------ Source text ------
# Incorporation of ray-casting into OpenSceneGraph’s event handler to perform drawing on plane in 3D

# Problem statement

The well-known `osgUtil::LineIntersector`

helps to find intersections with different `osg::Drawable`

s such as `QUAD`

, `LINES`

, and even `POINTS`

. But what if we want to know an intersection point with a *virtual* object that does not necessary have an `osg::Drawable`

representation?

In this tutorial we will show how to do it by intersecting a mouse ray with a *virtual plane* data type. The point of intersection, depending on the mouse event, will indicate either a beginning of a *line segment*, or its end. In simpler words, this tutorial is going to show **how to draw line segments on virtual plane** using `osgGA::EventQueue`

method, and without using the standard `osgUtil::LineIntersector`

.

As mentioned above, we will also have to take into account a mouse event type. When mouse is pressed, it will indicate the beginning of the line segment. When mouse is dragged, we shall be able to see the temporal position of the segment’s end. Finally, when mouse is realised, it will indicate the definite end of the segment.

# Helper data types

Before we start talking about ray casting, we have to define some helper classes:

- class
`Canvas`

to represent a*virtual plane*in 3D space - class
`Stroke`

to represent a*line segment*within`Canvas`

## Virtual plane - `Canvas`

For simplicity, we are going to call our custom *virtual plane* as **canvas**. This name reflects its purpose much better since one of its main functions is to maintain line segments that user draws in 3D space.
------
Stated exercise a:
Reproduce the saved data rows verbatim, everything from the first row down to the row that contains "(x=378, y=126)".
------ Available records ------
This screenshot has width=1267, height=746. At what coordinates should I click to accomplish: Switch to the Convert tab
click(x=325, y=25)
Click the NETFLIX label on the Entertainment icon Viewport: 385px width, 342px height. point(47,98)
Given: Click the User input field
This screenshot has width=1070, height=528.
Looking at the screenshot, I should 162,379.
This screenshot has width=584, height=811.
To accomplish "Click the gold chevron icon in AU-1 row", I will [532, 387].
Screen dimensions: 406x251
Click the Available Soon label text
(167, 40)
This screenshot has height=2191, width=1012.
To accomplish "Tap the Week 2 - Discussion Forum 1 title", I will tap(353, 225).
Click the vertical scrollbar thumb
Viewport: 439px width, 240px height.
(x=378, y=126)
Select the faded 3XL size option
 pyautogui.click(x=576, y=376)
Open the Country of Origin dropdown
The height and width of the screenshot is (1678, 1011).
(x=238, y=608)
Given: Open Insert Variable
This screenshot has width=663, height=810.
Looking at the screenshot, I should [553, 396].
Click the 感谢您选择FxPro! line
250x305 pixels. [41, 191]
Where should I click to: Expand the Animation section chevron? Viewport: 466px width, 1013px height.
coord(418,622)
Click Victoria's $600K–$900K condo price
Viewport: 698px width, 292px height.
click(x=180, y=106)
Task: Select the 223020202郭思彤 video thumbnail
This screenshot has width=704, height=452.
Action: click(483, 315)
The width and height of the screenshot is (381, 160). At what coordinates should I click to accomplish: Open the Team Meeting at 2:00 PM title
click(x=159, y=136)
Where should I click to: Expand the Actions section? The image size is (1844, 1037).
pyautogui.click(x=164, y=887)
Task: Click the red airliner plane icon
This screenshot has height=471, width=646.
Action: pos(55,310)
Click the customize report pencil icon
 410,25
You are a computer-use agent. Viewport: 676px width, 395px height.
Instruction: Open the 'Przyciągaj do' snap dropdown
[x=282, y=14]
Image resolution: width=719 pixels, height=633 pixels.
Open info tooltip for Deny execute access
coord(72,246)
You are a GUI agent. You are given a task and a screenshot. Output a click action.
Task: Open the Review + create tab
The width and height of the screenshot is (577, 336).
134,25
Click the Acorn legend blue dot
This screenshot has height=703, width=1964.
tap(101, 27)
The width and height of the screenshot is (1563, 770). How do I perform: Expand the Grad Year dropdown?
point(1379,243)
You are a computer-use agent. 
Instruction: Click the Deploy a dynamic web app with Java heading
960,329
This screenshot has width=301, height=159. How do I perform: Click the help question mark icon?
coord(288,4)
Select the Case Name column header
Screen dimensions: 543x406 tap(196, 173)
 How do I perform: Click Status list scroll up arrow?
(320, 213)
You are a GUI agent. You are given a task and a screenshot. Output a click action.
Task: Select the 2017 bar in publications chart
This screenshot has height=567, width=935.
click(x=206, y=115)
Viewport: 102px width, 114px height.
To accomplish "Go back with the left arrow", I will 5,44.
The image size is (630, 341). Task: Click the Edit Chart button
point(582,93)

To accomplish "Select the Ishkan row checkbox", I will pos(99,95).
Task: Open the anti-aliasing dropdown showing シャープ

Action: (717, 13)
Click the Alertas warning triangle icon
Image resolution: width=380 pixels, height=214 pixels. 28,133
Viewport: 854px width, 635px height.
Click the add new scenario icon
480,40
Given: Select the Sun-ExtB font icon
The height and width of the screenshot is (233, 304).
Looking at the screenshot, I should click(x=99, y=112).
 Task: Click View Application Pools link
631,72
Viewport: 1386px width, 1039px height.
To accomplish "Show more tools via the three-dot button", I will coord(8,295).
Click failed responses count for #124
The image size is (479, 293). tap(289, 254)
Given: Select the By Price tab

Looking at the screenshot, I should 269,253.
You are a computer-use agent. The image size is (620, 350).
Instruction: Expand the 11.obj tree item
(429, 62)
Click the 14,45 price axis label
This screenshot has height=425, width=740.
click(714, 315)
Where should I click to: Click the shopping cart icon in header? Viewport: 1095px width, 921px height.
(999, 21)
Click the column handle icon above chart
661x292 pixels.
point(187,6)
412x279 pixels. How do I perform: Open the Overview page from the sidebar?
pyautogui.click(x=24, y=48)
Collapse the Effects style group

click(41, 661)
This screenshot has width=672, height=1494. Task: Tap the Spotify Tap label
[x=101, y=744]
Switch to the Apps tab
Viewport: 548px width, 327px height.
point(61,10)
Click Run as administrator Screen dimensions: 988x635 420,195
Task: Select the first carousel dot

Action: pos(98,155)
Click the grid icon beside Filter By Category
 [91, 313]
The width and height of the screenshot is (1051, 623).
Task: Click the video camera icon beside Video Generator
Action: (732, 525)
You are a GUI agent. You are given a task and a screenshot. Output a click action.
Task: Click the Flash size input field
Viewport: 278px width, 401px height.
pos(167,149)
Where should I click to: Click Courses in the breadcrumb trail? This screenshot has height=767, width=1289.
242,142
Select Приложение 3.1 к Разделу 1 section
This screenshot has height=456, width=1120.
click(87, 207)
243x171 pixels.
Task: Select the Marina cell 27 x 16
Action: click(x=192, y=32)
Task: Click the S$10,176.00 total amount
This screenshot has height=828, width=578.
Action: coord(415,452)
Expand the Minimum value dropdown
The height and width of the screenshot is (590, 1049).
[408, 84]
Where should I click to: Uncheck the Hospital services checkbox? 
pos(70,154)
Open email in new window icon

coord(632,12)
------
Stated exercise b:
Write the next part of the OpenSceneGraph ray-casting tutorial, picking up after its last sentence.

Expected answer a:
This screenshot has width=1267, height=746. At what coordinates should I click to accomplish: Switch to the Convert tab
click(x=325, y=25)
Click the NETFLIX label on the Entertainment icon Viewport: 385px width, 342px height. point(47,98)
Given: Click the User input field
This screenshot has width=1070, height=528.
Looking at the screenshot, I should 162,379.
This screenshot has width=584, height=811.
To accomplish "Click the gold chevron icon in AU-1 row", I will [532, 387].
Screen dimensions: 406x251
Click the Available Soon label text
(167, 40)
This screenshot has height=2191, width=1012.
To accomplish "Tap the Week 2 - Discussion Forum 1 title", I will tap(353, 225).
Click the vertical scrollbar thumb
Viewport: 439px width, 240px height.
(x=378, y=126)

Expected answer b:
We are going to describe the canvas plane by *point-normal* form. A plane can be expressed as a set of points \(P\) for which

\[(P-C)\vec{n} = 0\]

Where \(\vec{n}\) is a normal vector to the plane, and \(C\) is a point on the plane. For canvas, we define point \(C\) to be a *center* of the plane which is chosen arbitrary (for our coding example we use coordinates \(C=[0,0,0]\)).

Now we have to think of a graphical representation for our class. It would be useful to have some type of visual reference for the user that helps to make more sense about the location of the canvas. We represent our canvas as a *rectangle*, which is defined as four points that lie within the plane, and four lines that connect those points so that a rectangle is formed.

We choose constant coordinates for the four points (vertices) which are spread around the arbitrary center \(C\).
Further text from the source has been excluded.